Please take the time to read Julie’s story of determination, yo-yoing and weight loss below:

As far back as middle school, I can remember being heavier than most of my classmates. I developed a thick skin to protect myself from the fat jokes I heard regularly and became the stereotypical “funny big girl.”

Throughout grade school and college I slowly gained weight. I’d drop some weight with the latest fad diet, but it always came back, and then some.

Disney, Summer 2008

Disney, Summer 2008

By the age of 25 I was at 270 lbs. and a size 22. Living in Orlando, working long hours as a restaurant manager at Disney, I ate mindlessly; I ate because I was happy or sad or angry. The bottom line is that for any reason whatsoever, I ate.

I remember thinking of myself as heavy, but I don’t think I realized just how bad it had gotten until I went to the doctor when I was sick. After discussing my illness, the doctor said he wanted to take some time to discuss my weight. I didn’t realize all the added health risks that the extra weight on my body posed. At that point I was pre-diabetic, considered severely obese based on my BMI, and regularly experienced hip and knee pain.

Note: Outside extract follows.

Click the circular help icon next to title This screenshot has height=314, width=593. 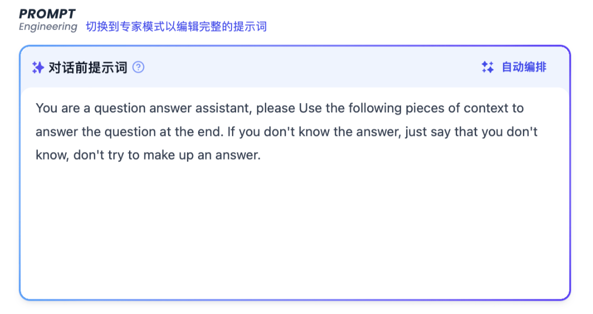pos(138,67)
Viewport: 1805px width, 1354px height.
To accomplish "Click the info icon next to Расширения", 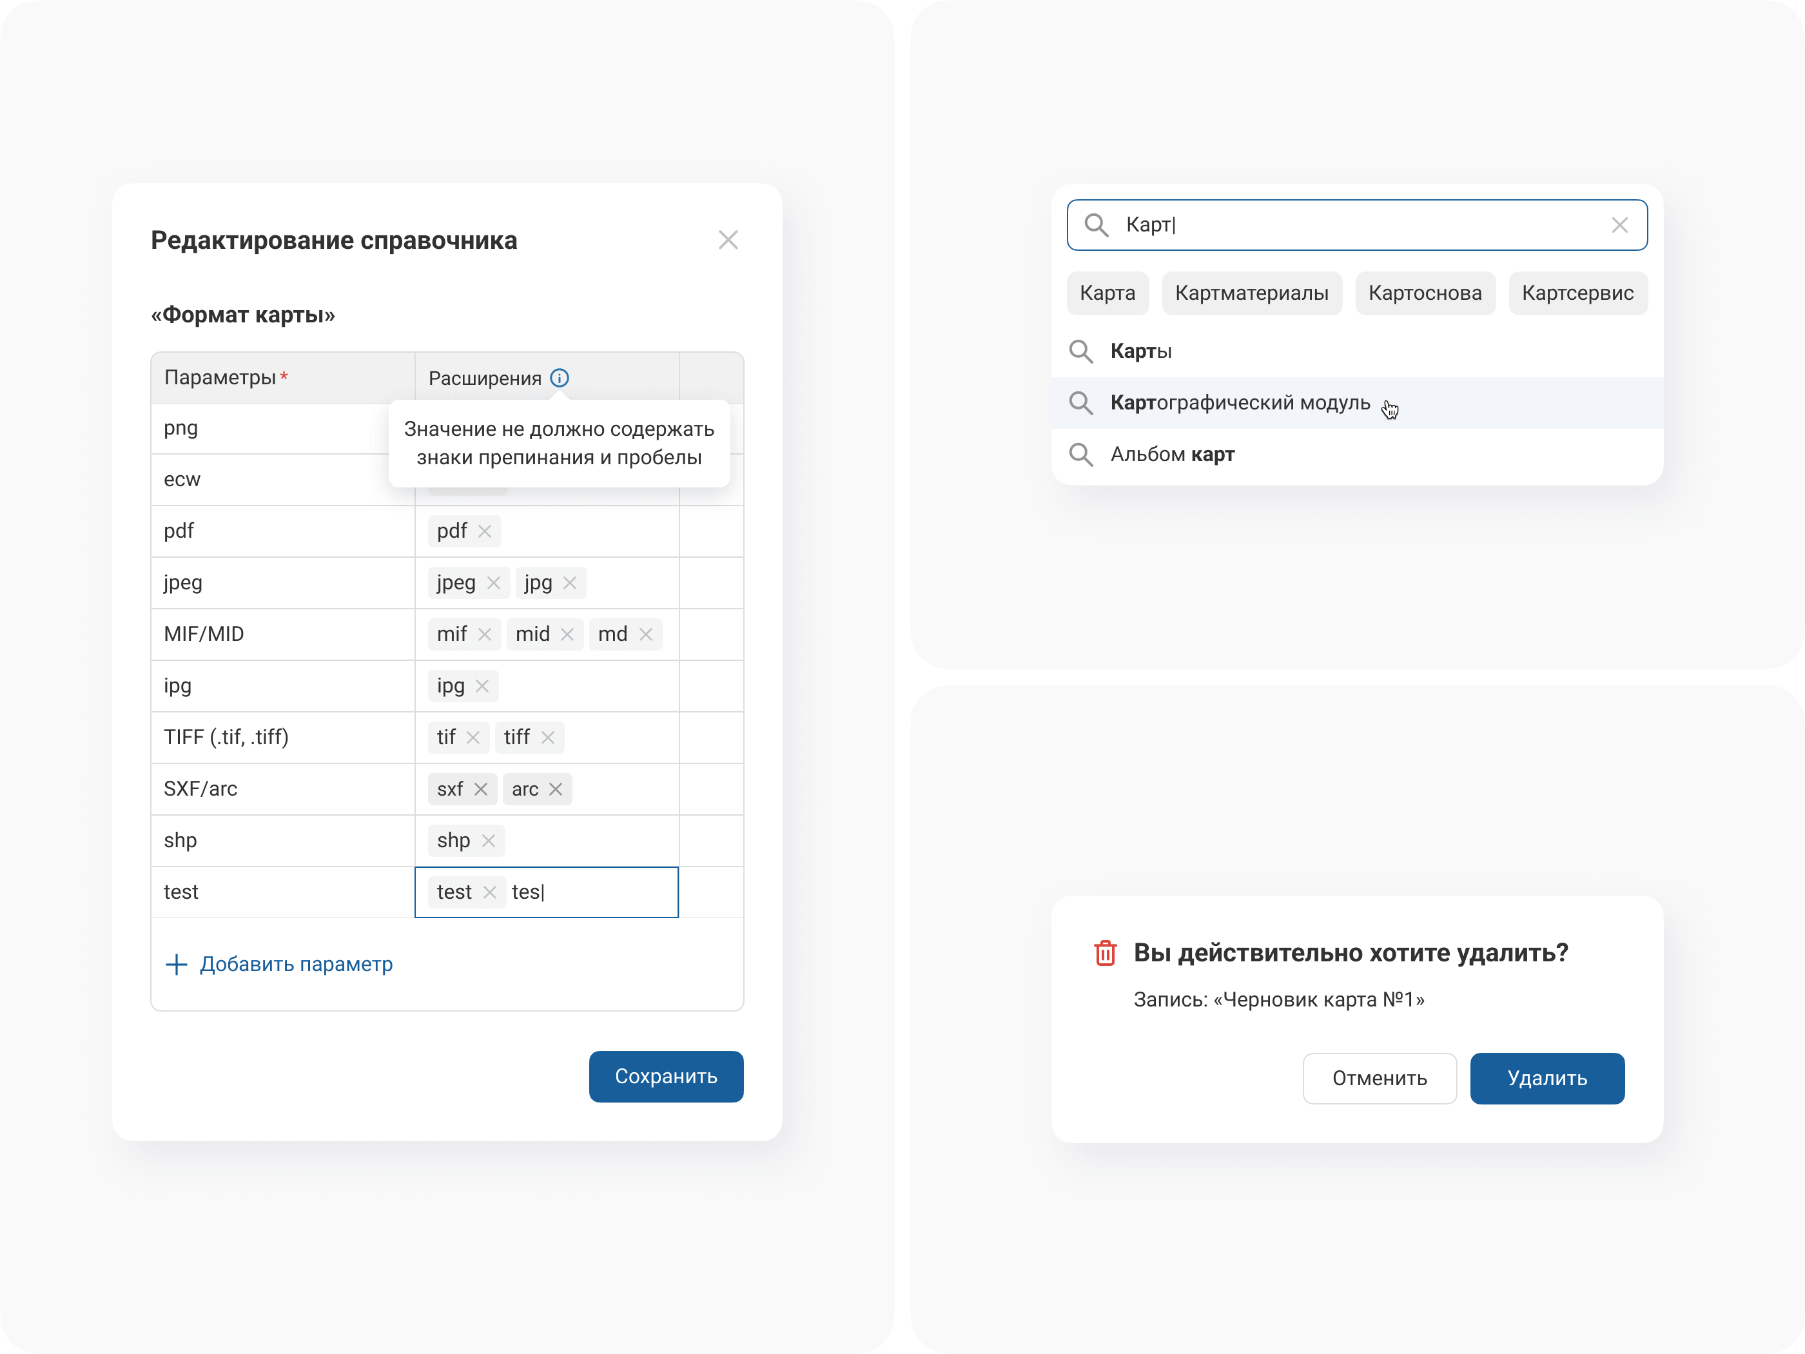I will 559,378.
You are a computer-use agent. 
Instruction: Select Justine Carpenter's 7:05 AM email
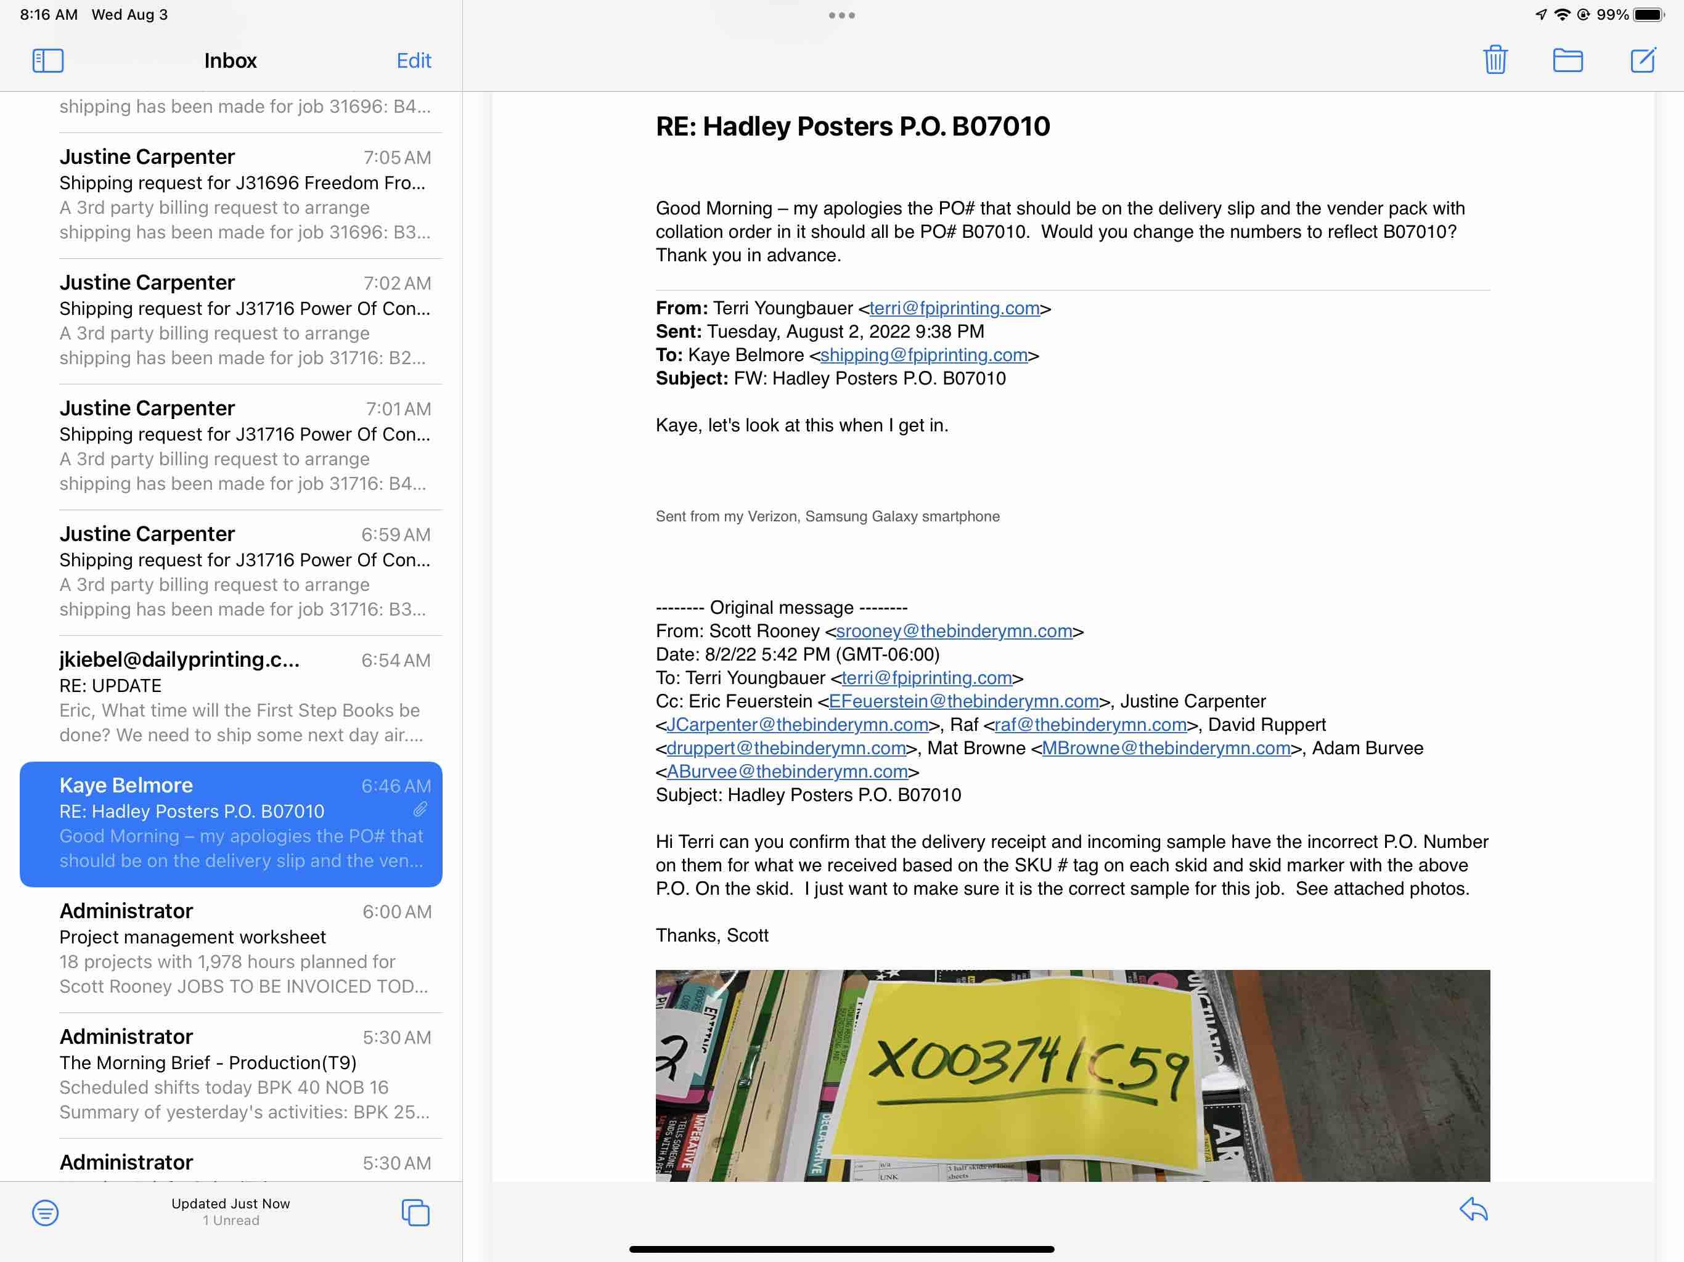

The week after the doctor visit, a man approached me at work and struck up a conversation. After a few minutes he said the real reason he wanted to talk to me is because he had seen me all week during his vacation and thought I was a beautiful girl, but that my weight was slowly killing me.

Now had some stranger said this to me before the trip to the doctor, I would have probably gotten upset and eaten a carton or two of ice cream that night. But this time was different; it was like everything was pointing in the direction of a life change.

photo 3

I started 2009 on Weight Watchers and really learned a great deal about nutrition and just how badly I had been eating. By May I had lost 30 lbs. and I was feeling awesome! I would walk a couple of miles at night and do lightweights at home. But after May, I opted to leave Weight Watchers because I felt like I could do it on my own. (I’m some expert after a couple of months, right?)

Without a disciplined plan, my weight stayed the same. I would work out maybe once a week and eat somewhat healthy, but I still regularly cheated on my diet. I signed up to run 5, 10, and even 15K races just to prove to myself that I was in shape enough to do them. I would train for a couple of weeks prior to each race, struggle through, but then go right back to not working out. My weight yo-yoed within a 20 lb. range.

With no clear focus on exercise or healthy eating, a stressful job in which I was surrounded by food, and no real motivation, time went by and my weight stayed the same. By 2011, I was 215 lbs. and feeling defeated. I realize now that it was easier to feel defeated, to complain about my weight and use it as an excuse, than it was to make a change.